Um zu verhindern, dass aus der gegenwärtigen Krise eine dauerhafte Rezession wird, ist es dringend nötig, nicht bei den Stützungsmassnahmen zu sparen, Löhne weiterhin zu garantieren und Arbeitsplätzen zu erhalten. Diese Aufgabe hat nicht nur der Bund, sondern auch die Kantone: Sie verfügen über beträchtliche finanzielle Mittel, wie eine vom Schweizerischen Gewerkschaftsbund vorgelegte detaillierte Analyse der kantonalen Budgets für 2021 zeigt. Vor der Krise verfügten die Kantone über ein Nettovermögen von 40 Milliarden Franken. Die Kantone müssen darum jetzt handeln und ihre Rolle als Stabilisatoren voll wahrnehmen, statt Ausgaben zu kürzen oder Unternehmenssteuern zu senken: Die ausserordentliche Situation erfordert eine ausserordentliche Reaktion – auch in den Kantonen.

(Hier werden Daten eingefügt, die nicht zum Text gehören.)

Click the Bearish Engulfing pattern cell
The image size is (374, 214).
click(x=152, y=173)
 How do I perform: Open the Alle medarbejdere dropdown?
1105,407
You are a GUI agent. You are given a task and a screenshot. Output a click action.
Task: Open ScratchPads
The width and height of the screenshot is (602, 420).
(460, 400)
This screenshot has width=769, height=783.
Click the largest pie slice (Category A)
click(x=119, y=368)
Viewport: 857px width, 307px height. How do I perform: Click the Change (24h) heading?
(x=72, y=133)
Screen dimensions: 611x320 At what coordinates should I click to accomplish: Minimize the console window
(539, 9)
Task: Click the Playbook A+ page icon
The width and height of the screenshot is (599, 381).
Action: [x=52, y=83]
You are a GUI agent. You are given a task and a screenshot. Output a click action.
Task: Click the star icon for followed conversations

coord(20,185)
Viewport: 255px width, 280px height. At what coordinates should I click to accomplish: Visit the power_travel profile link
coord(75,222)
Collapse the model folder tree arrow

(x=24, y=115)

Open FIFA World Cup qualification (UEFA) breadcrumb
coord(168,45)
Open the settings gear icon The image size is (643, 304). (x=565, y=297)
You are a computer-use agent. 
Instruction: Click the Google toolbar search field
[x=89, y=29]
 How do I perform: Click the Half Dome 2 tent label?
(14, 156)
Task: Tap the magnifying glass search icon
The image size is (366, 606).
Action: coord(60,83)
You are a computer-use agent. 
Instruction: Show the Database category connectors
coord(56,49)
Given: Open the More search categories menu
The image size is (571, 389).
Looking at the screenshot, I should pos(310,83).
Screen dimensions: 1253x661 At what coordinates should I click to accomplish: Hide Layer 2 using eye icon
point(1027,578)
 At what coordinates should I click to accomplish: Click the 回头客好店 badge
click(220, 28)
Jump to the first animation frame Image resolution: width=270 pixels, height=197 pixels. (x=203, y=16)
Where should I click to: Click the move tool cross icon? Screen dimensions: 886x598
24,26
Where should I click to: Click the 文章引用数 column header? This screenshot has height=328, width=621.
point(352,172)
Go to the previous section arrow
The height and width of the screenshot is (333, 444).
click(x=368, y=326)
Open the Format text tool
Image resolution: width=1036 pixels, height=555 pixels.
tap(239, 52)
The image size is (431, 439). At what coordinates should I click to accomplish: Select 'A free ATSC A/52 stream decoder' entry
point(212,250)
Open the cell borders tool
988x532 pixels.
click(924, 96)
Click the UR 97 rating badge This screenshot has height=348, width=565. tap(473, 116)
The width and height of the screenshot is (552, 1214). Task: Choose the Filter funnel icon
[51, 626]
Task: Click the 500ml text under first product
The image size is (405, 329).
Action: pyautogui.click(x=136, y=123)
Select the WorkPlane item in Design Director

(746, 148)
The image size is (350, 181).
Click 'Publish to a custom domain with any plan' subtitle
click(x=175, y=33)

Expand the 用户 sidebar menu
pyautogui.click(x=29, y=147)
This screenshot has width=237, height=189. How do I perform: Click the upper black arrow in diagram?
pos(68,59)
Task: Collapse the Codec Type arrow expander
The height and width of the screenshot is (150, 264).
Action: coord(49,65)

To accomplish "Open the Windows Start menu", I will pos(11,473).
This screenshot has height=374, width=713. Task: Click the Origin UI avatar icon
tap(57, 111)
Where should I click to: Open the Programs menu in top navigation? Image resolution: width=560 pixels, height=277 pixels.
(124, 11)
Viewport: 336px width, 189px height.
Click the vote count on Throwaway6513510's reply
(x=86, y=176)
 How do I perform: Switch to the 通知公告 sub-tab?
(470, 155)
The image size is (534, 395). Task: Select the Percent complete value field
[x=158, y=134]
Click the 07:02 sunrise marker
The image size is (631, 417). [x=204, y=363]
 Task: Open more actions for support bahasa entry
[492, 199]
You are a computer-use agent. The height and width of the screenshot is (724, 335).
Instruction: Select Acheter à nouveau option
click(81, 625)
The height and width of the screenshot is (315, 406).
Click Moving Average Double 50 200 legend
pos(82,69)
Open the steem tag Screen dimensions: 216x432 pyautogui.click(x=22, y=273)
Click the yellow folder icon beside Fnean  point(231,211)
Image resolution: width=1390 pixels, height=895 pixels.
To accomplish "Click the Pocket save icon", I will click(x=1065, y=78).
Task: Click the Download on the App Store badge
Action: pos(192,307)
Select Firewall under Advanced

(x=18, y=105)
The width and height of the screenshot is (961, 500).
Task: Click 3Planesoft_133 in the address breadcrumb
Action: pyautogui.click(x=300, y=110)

Die Hochkonjunktur der vergangenen Jahre ist mit der Coronapandemie zu einem abrupten Ende gekommen. Auf die Finanzen der Kantone hatte dies bereits unmittelbare Auswirkungen, wie es die heute vom SGB veröffentlichte Studie zu den Kantonsfinanzen zeigt.
Krise entlarvt verfehlte Steuerpolitik
Kumuliert betrachtet budgetieren die Kantone insgesamt einen Rückgang der Fiskaleinnahmen um 1.67 Milliarden im Jahr 2021. Die Steuereinnahmen sind aber nicht nur konjunkturbedingt, sondern auch aufgrund steuerpolitischer Entscheide rückläufig. So treten vielerorts kantonale Steuergesetzrevisionen in Kraft. Diese wurden leider zu oft zum Anlass genommen, erneut einen Steuerwettlauf für tiefere Gewinnsteuern loszutreten. Zuletzt hat sogar der Kanton Nidwalden – mit den bereits seit Längerem schweizweit, ja weltweit tiefsten Unternehmenssteuern – kürzlich eine weitere Senkung des Gewinnsteuersatzes beschlossen. Der Kanton Zug, ebenfalls Tiefsteuerkanton, hat als «Konjunkturmassnahme» ebenfalls eine temporäre Senkung des Steuerfusses beschlossen. Dieser desaströse Steuerwettbewerb ist gerade in der aktuellen Krise absolut kontraproduktiv.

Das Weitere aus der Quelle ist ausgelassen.